I have the same issue here on Fedora 33 with LibreOffice. This also happens even if the filename is purely English characters but is placed inside a directory with Swedish or Icelandic characters in the name. Every other application can open the files without any issue. I can even recreate this right now by creating a new directory and placing a file inside it. LibreOffice will not open that file.
This is on an ext4 partition that has never had anything but UTF-8 for filenames.

@Gulli: This can be easily explained as the full path is considered when opening a file (or trying so). If any path component has conflicting characters, you get the error. Now, try to remember how the directory was created. Was it years ago? In the early Fedora Core (former distro name) days, there were such issues with file names. Is was wise to avoid non-ASCII characters but this has been fixed for long unless this directory survived OS upgrades.

Is the directory on a separate partition? Which filesystem?

What happens if you create a fresh directory with non-ASCII chars like ä ö ü or ß? Do it preferentially on the / partition to eliminate filesystem issues.

Hi @TJRoh01,
I have exactly the same problem at least for a year now.
I have the German language pack installed.
Ext4 without LUKS

Another weird thing is, that I can not copy paste from some websites into an .odf document. If I copy from deeply.com for example: Möbler I get möbler in LO, super annoying. Is it the same for you?

This is my local if that helps anybody to make a connection:
LANG=en_US.UTF-8
LC_CTYPE=“en_US.UTF-8”
LC_NUMERIC=de_DE.UTF-8
LC_TIME=de_DE.UTF-8
LC_COLLATE=“en_US.UTF-8”
LC_MONETARY=de_DE.UTF-8
LC_MESSAGES=“en_US.UTF-8”
LC_PAPER=de_DE.UTF-8
LC_NAME=de_DE.UTF-8
LC_ADDRESS=de_DE.UTF-8
LC_TELEPHONE=de_DE.UTF-8
LC_MEASUREMENT=de_DE.UTF-8
LC_IDENTIFICATION=de_DE.UTF-8
LC_ALL=

Not completely out of ideas nonetheless:
You got two question marks in your error message.
There are the (strange) combining characters in unicode: The trema U+0308 e.g. combines with the character left of it. A U+006F (lower o) with a subsequent U+0308 (trema) combines visually to an ö which would be coded U+00F6 otherwise.
If your actual FilePaths contain combining glyphs some applications may handle that and others may not.
On the other hand there reamains the question who (human or software) caused the issue.

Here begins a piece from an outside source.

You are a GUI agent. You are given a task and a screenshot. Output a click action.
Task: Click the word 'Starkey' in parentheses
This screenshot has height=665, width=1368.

Interesting. Well I have a dedicated ö key on my keyboard. Will test around with character codes.

Just tested with filenames containing the sequence U+006F, U+0308 on Win 10.
The OS accepts that.
LibO V 7.0.1 (64bit) and LibO V 6.4.4 (x64) both handle it, too.
The behaviour of the cursor going over a U+0308 is slightly different, though. Anyway the effects may depend on the OS.

My old general and serious advice:
Use only syntactically clean names for folders and files: No spaces or special characters at all, whether the system and other software pretend to accept them or not. No use in localization spilling over!
Unfortunately we cannot make undone the lots of pointless stubborn “extensions” to the latin alphabet invented over centuries. They simply are a plague.

@Lupp wrote:

My old general and serious advice:

Use only syntactically clean names for folders and files: No spaces or special characters at all, whether the system and other software pretend to accept them or not. No use in localization spilling over!
+1

If you work in the cloud of an association you can not just go to everybody and tell them:
hey, btw I can not open files with an “ü” so please never use an “ü” again and rename all files and folders containing one, because I can’t fix my LO.

1 Like

And I can’t go to MS or any Clouder and invoke them to no longer try to turn the mess they made themselves into a weapon against free software.
What should be an accepted name in a technical context must clearly and bindingly be specified. A string used for a specific purpose must not be a letter to uncle أنور. Did you consider the big mess you would get as soon as right to left writing is mixed in?
Let’s tidy it up. “Asiatic” and “Complex” text layout may be needed in many places. An identifier is not the right place, and that’s not “Western arrogance”. I’m surely ready to start writing right to left as soon as there is a global agreement. Till then I can forswear special German characters not easily accessible from a majority of keyboards in the world when typing a technical name.